I can remember years of feeling nervous about what to say in between songs. Should I prepare bits? Get a shtick? Adopt a stage persona? And what about when I’m playing music? Close my eyes? Stomp my feet? All that pre-planning leads to a confusing and awkward live performance. It's too much to keep track of, and calamities occur: a person ends up trying punk-rock head banging, Elvis hip-swivels, and purring like Earth Kitt all at once.
The longer I stay in the music industry, the more I’ve learned that the audience doesn’t want to see performers doing anything but being themselves. They want to relate to you doing your natural thing, whatever that is. Which is a huge relief, because it’s hard enough trying to figure out who I am without having to figure out who everybody else wants me to be.

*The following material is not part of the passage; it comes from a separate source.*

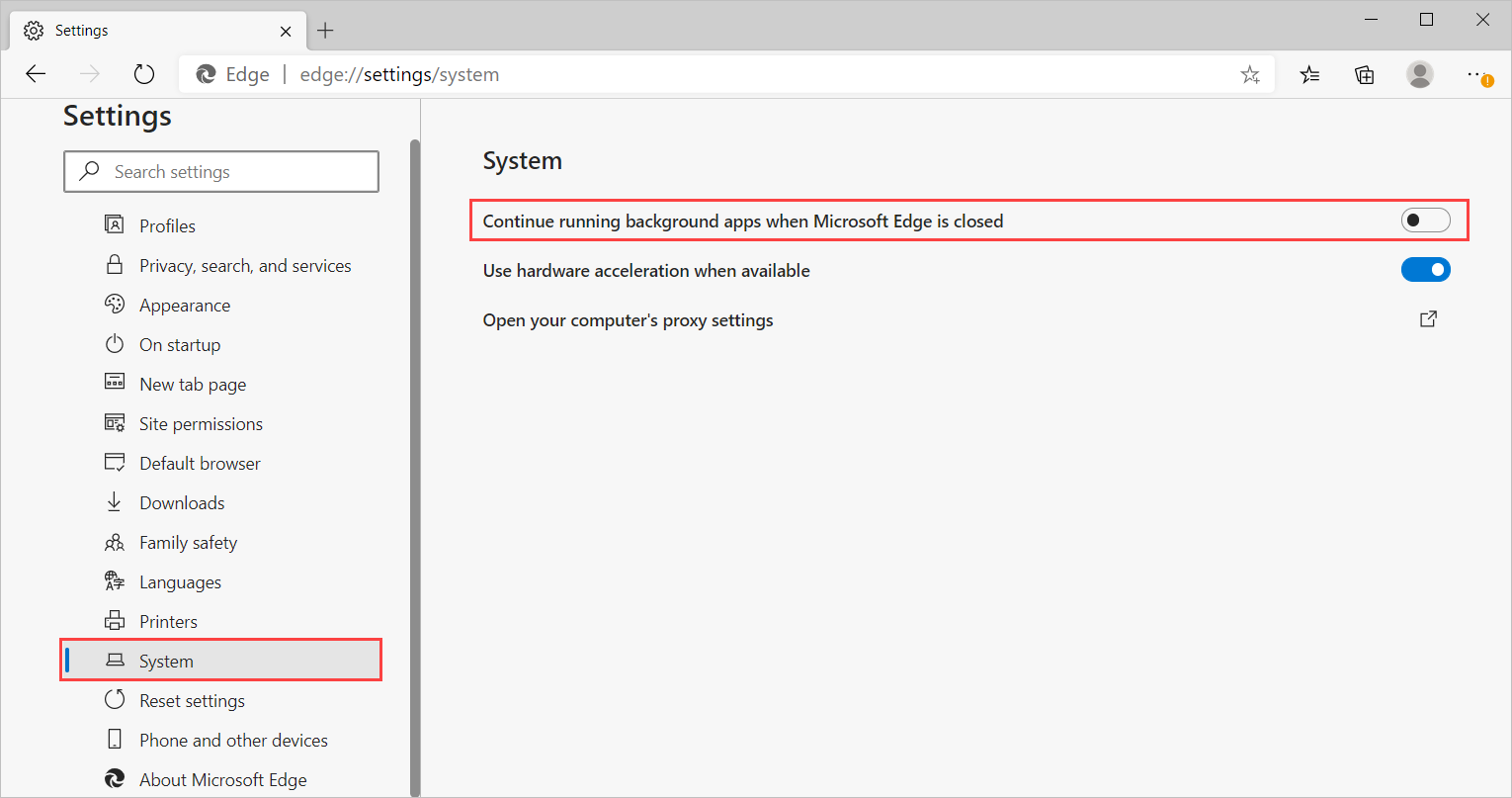
Task: Open Appearance settings
Action: (185, 306)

Musician/entertainers get so swept up in the concept of entertaining that we can start thinking of performances as an audience of real folks watching a stage of surreal ones. But it seems to me that my best nights of performing have come from approaching the room like we’re all there having a night of being ourselves, and the musicians play some good music too. These days, I'm taking any energy I would have spent coming up with something to say or do before a performance, and using it instead to get down to what I really am, what really moves me, and how to best share it.
I’ve had a great round of anti-shows this week. Playing SPACE with Jonathan Edwards was so fun, plus the turnout was phenomenal. And Saturday night at The Brink in Madison was a full house, packed with some of the warmest, genuine folks I’ve met. One audience member came up to me afterwards and said the performance broke through every trivial thing they thought was important and brought them to their most primitive state of being. I rest my case. -Em P.S. Thanks to the mystery lady in the front row for snapping this photo.